Columnist Leonard David

Chinese Volunteers Complete 180-day Space Simulation

Chinese researchers emerge from space simulation
Four volunteers are back on Earth after completing a 180-day space simulation. (Image credit: CNS)

Chinese researchers have completed a 180-day "survival experiment" that simulated a deep space human trek.

Since June 17, four Chinese volunteers — three men and one woman — lived inside a sealed space capsule situated in Shenzhen, south China's Guangdong Province. They emerged from their off-world mock-up mission on December 14, local time.

The six-month experiment involved volunteers Tang Yongkang, Luo Jie, Wu Shiyun and Tong Feizhou.

An objective of the space simulation was to test technologies that could support China's deep-space exploration projects. The effort is evaluating how food, water, and oxygen can be used and recycled under controlled conditions.

More than a dozen Chinese and overseas institutions are involved in the experiment, including the Astronaut Center of China, Harvard University and the German Aerospace Center.

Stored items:

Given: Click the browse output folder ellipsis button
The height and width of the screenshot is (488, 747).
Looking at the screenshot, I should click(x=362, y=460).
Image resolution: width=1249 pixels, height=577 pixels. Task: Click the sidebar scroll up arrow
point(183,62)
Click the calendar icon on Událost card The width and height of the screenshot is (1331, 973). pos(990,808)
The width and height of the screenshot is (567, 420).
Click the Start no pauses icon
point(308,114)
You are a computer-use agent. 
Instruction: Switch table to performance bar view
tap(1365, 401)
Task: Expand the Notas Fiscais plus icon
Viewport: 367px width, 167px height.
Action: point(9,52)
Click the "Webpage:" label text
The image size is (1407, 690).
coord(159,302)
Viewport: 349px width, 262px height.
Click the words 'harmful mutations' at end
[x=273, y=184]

● **ASSIGNMENT**
Answer these questions using the article on the Chinese space simulation:
1. On what date did the four volunteers begin living inside the sealed capsule?
2. In what city was the capsule located?
3. Which three institutions does the article name among those involved in the experiment?

● **SOLVED EXERCISE**
1. June 17
2. Shenzhen, in south China's Guangdong Province
3. The Astronaut Center of China, Harvard University, and the German Aerospace Center